::: DATA

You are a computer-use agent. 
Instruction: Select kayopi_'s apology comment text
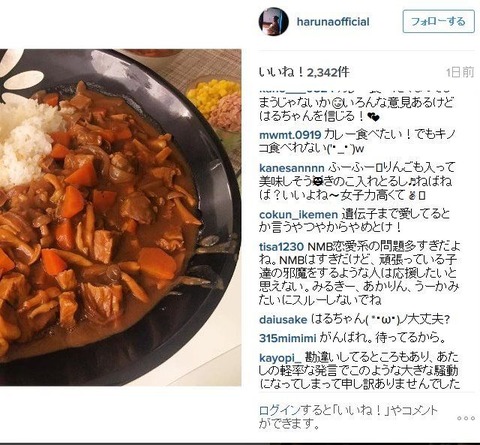point(360,371)
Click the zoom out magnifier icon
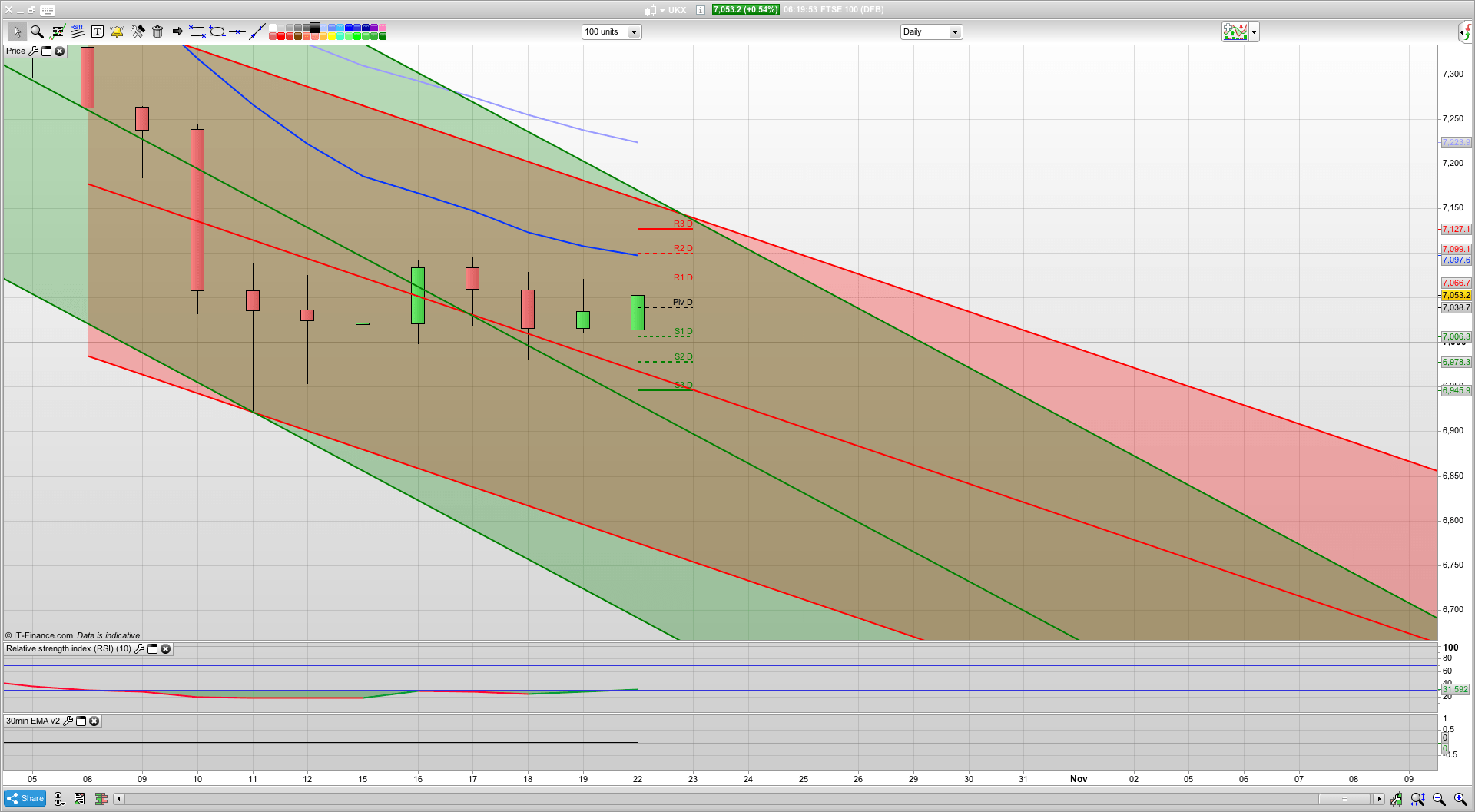Image resolution: width=1475 pixels, height=812 pixels. click(x=1439, y=799)
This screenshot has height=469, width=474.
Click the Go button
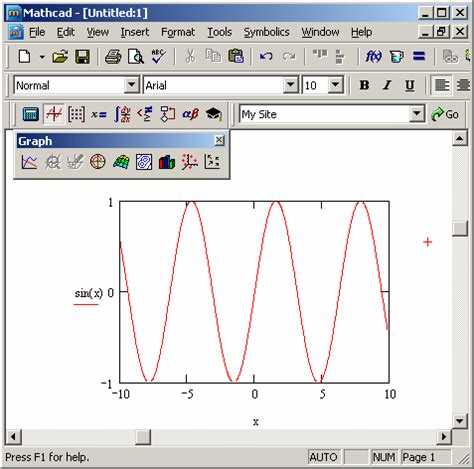pyautogui.click(x=445, y=114)
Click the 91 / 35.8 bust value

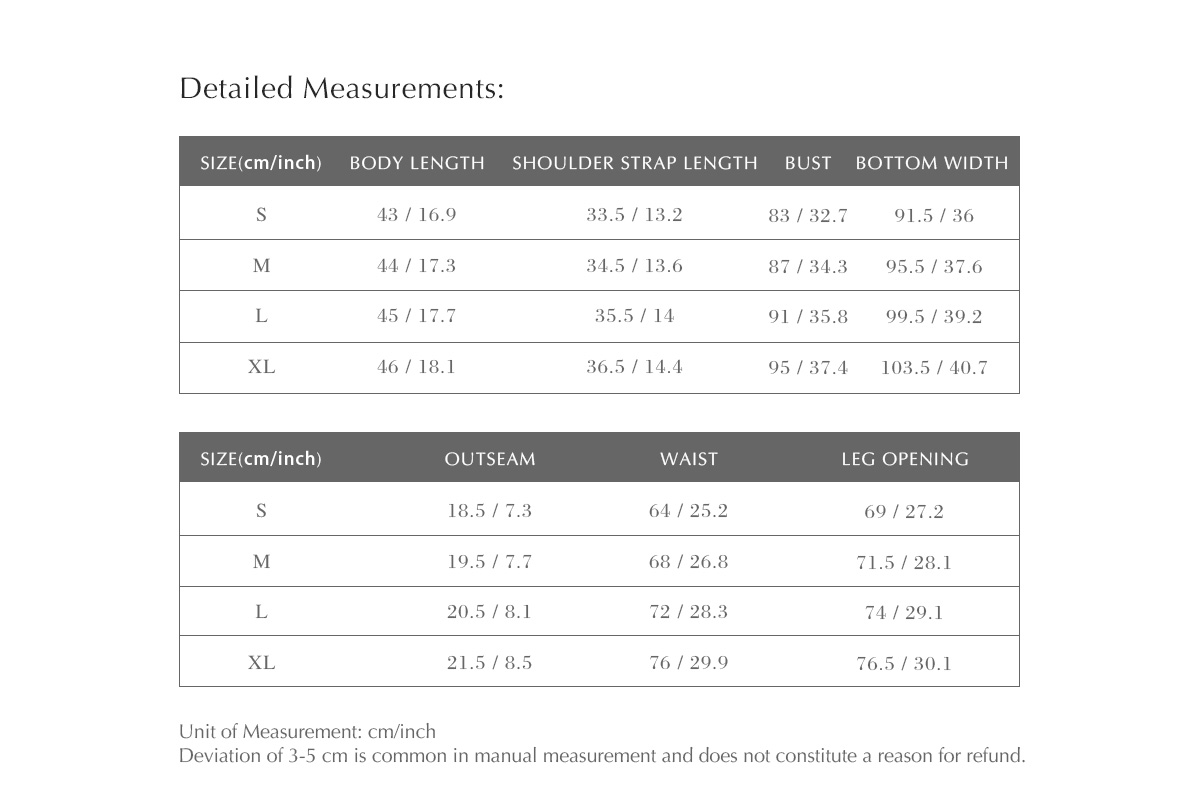808,317
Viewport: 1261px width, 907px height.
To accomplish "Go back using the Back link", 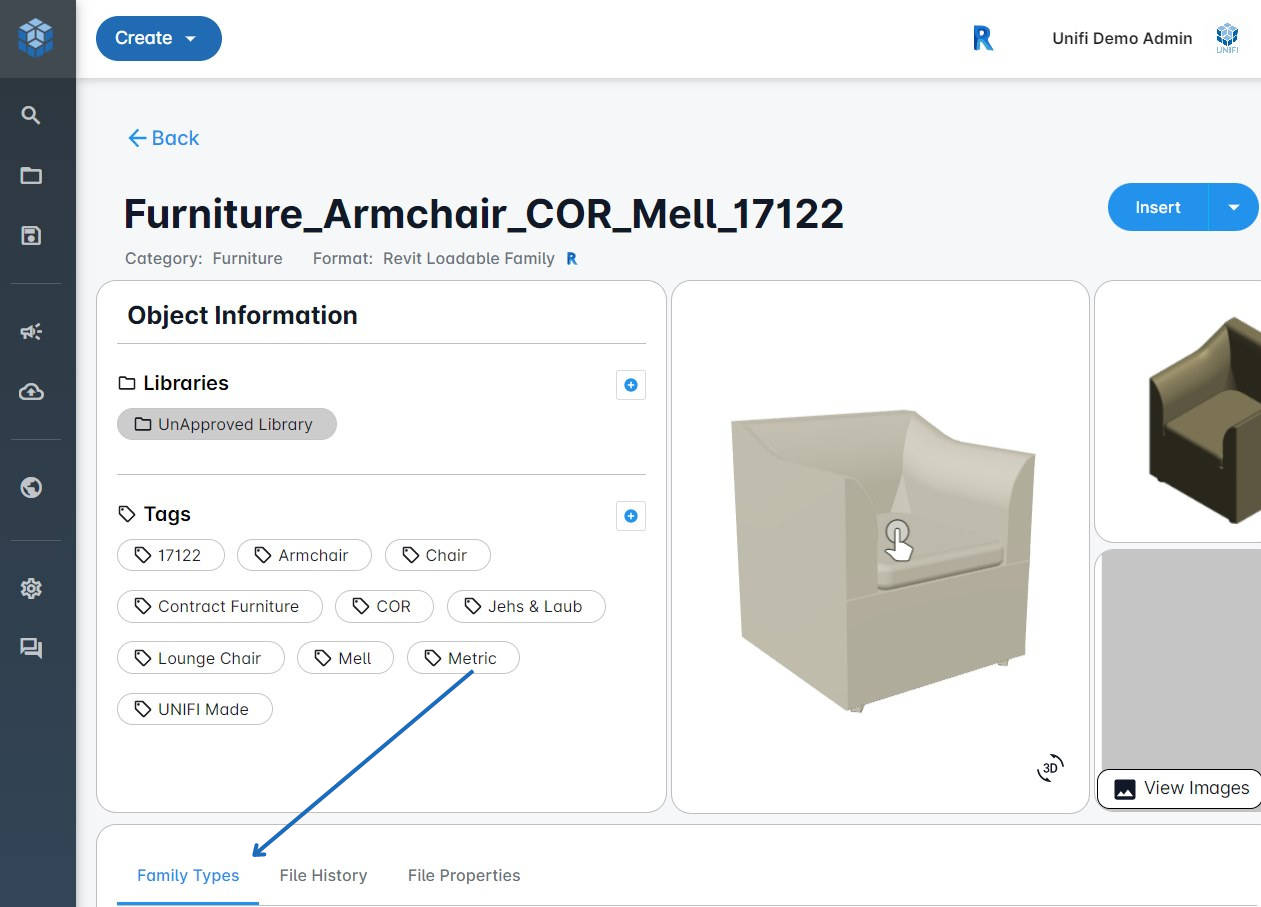I will coord(163,138).
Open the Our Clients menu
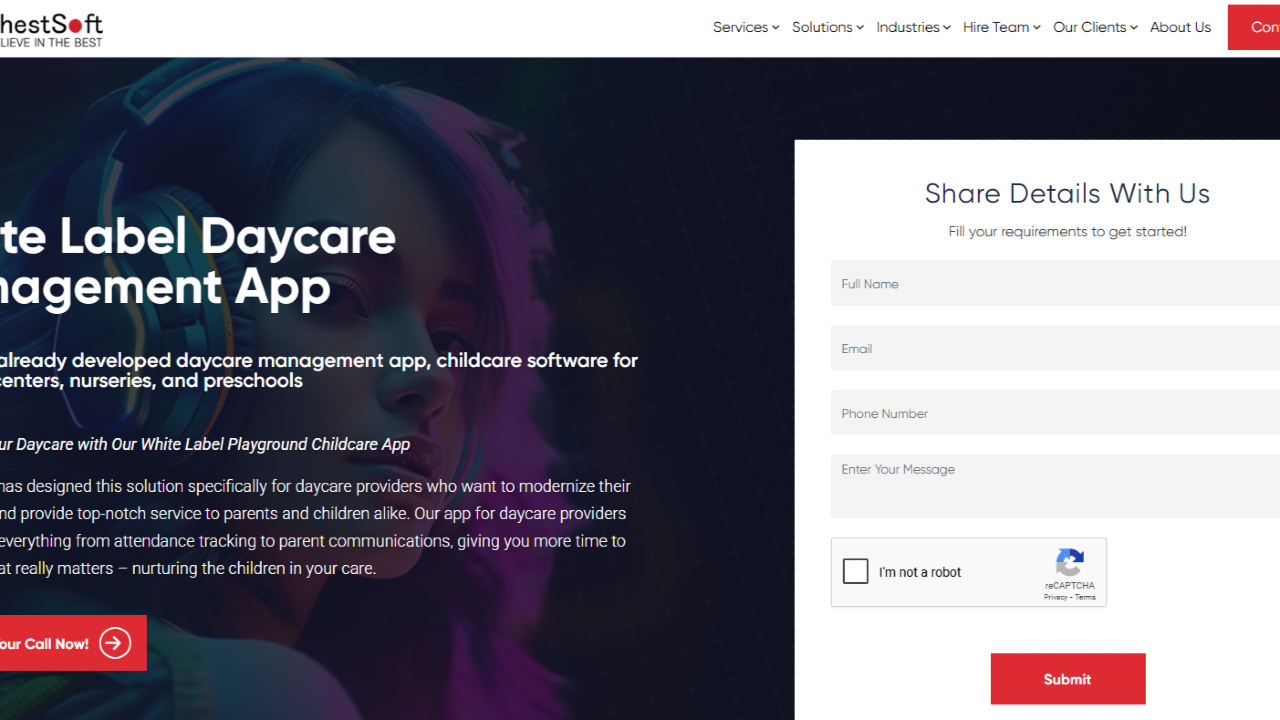Image resolution: width=1280 pixels, height=720 pixels. pyautogui.click(x=1095, y=27)
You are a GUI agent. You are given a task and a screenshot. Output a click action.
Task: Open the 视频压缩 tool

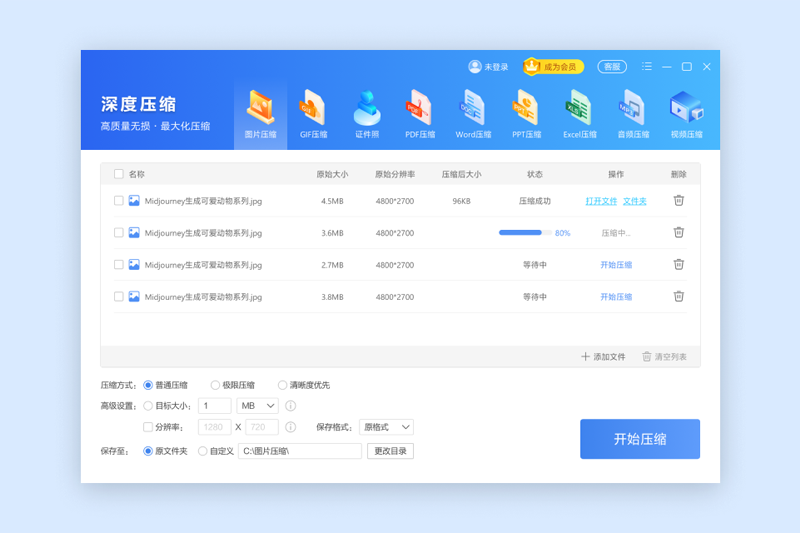click(x=686, y=113)
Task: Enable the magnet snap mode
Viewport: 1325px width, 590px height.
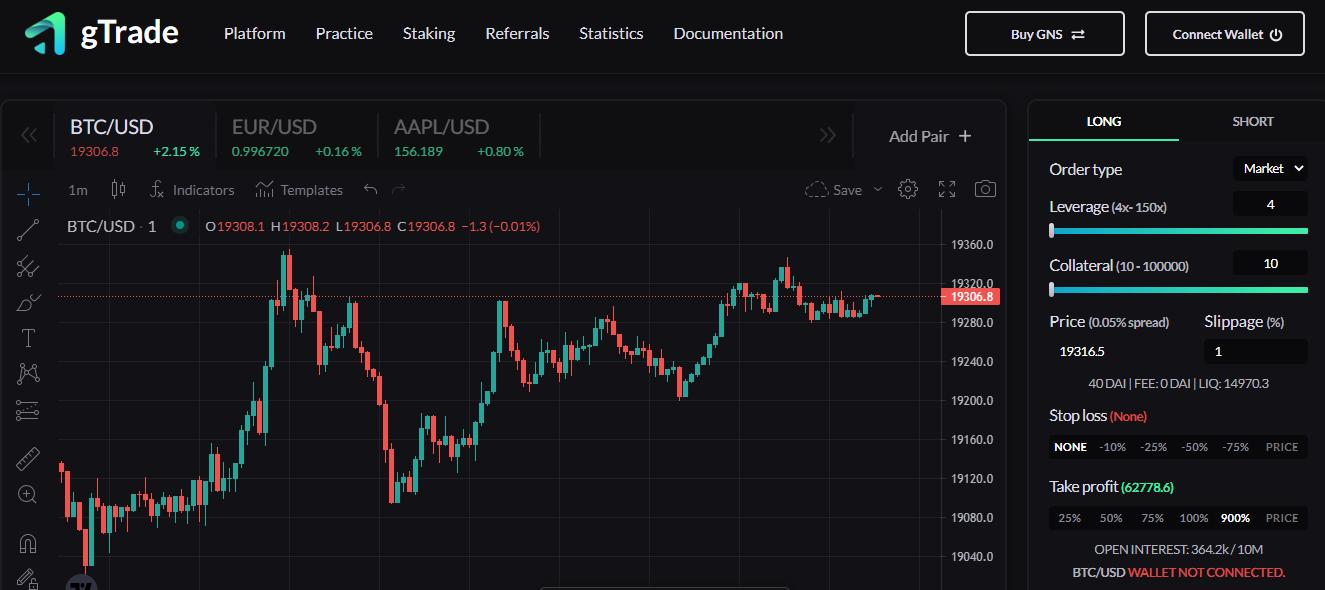Action: tap(28, 543)
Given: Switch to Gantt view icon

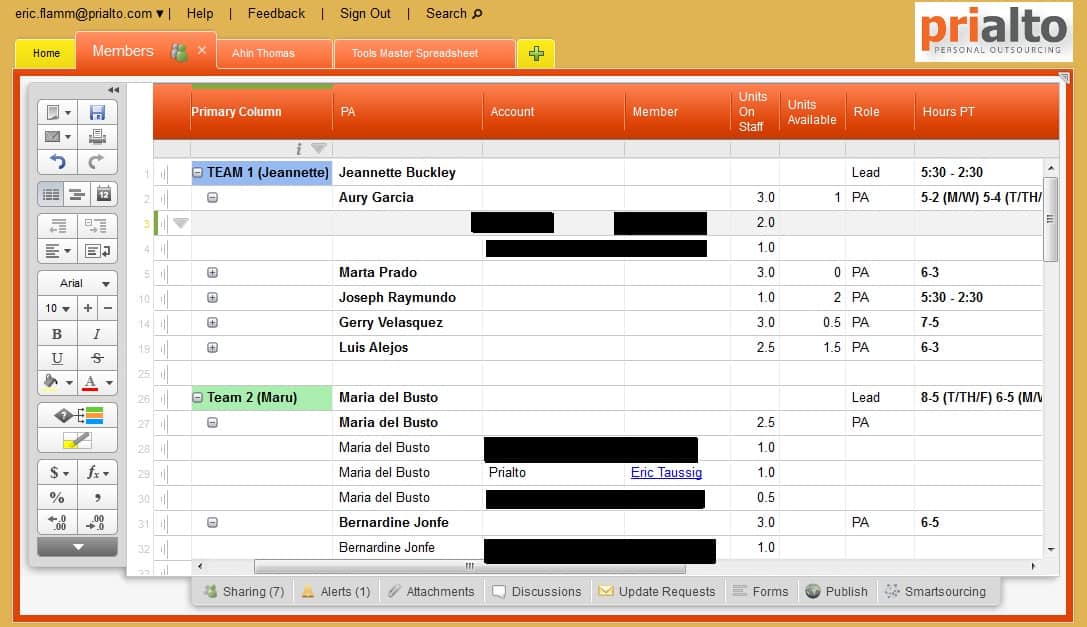Looking at the screenshot, I should pyautogui.click(x=77, y=194).
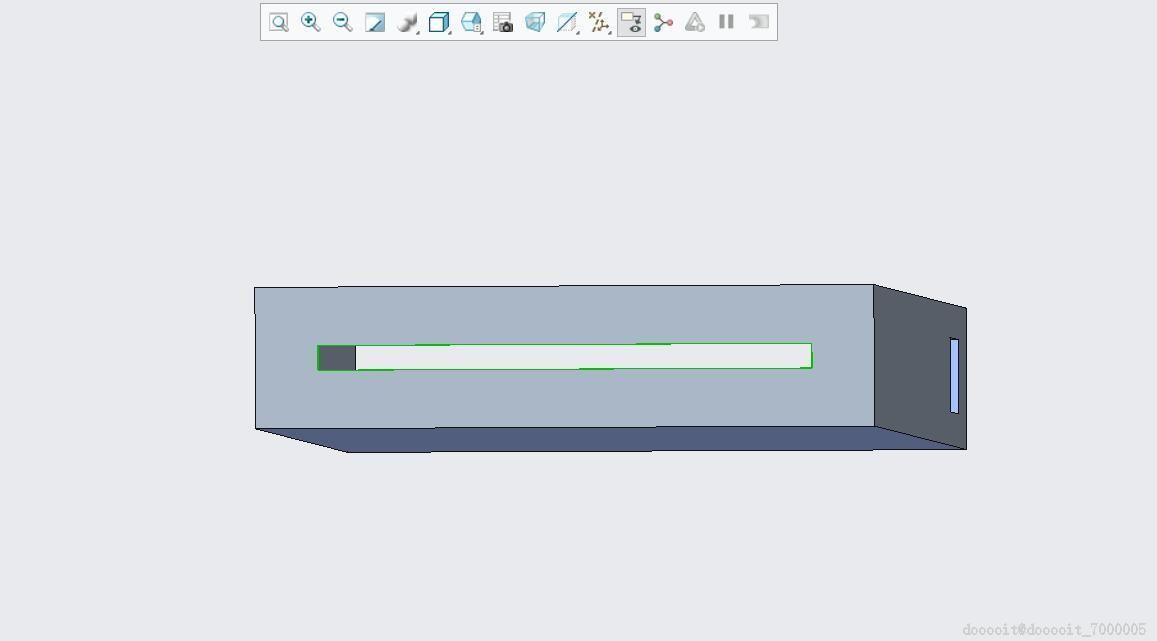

::::::

**DESCRIPTION OF THE TASK:**
In the entries above, find each line with the string "agent" and copy it.

**EXERCISE ANSWER:**
You are a computer-use agent. 
You are a GUI agent. You are given a task and a screenshot. Output a click action.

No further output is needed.